[Recorded data]
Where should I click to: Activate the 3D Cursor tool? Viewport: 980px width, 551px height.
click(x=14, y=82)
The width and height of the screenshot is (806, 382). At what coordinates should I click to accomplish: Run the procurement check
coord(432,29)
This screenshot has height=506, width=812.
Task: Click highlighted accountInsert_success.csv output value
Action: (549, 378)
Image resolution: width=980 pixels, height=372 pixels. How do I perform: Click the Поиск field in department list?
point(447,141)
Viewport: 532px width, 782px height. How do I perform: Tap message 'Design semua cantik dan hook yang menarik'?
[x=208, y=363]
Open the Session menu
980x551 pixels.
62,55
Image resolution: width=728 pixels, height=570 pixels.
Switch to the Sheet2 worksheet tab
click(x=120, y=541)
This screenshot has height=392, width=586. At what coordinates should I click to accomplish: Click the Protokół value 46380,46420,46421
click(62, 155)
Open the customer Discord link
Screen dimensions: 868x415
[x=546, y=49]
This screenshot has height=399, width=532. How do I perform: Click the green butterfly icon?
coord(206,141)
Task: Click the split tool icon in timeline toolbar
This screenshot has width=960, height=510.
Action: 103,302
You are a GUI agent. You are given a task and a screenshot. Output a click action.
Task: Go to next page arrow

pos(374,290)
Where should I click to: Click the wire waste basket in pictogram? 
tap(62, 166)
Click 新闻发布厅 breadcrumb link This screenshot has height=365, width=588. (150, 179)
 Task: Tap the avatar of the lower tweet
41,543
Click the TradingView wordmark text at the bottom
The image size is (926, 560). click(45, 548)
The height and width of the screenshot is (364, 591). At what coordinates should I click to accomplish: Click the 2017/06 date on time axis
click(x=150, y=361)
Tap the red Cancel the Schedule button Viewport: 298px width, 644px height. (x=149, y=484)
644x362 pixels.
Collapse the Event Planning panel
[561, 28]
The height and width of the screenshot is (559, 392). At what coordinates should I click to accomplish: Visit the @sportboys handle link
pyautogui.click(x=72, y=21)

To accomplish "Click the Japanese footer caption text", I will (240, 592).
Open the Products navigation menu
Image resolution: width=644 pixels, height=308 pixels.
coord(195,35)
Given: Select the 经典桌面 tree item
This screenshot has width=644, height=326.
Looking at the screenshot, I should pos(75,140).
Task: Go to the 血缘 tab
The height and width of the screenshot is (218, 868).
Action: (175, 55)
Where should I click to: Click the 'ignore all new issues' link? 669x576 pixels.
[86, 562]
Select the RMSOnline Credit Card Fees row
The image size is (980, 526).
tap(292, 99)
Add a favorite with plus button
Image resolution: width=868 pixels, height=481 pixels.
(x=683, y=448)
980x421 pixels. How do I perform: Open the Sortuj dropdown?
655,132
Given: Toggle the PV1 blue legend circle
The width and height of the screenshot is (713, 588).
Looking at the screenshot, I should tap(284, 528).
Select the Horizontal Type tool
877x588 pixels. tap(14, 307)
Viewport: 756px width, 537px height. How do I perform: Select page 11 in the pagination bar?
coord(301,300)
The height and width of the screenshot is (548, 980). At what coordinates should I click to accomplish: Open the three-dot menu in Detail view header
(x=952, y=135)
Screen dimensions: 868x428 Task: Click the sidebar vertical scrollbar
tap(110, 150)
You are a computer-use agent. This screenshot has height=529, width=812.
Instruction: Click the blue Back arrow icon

* _Problem to solve_
If a line in the data above holds the string "blue", report that line.

* _Solution to the problem_
Given: Toggle the PV1 blue legend circle
Instruction: Click the blue Back arrow icon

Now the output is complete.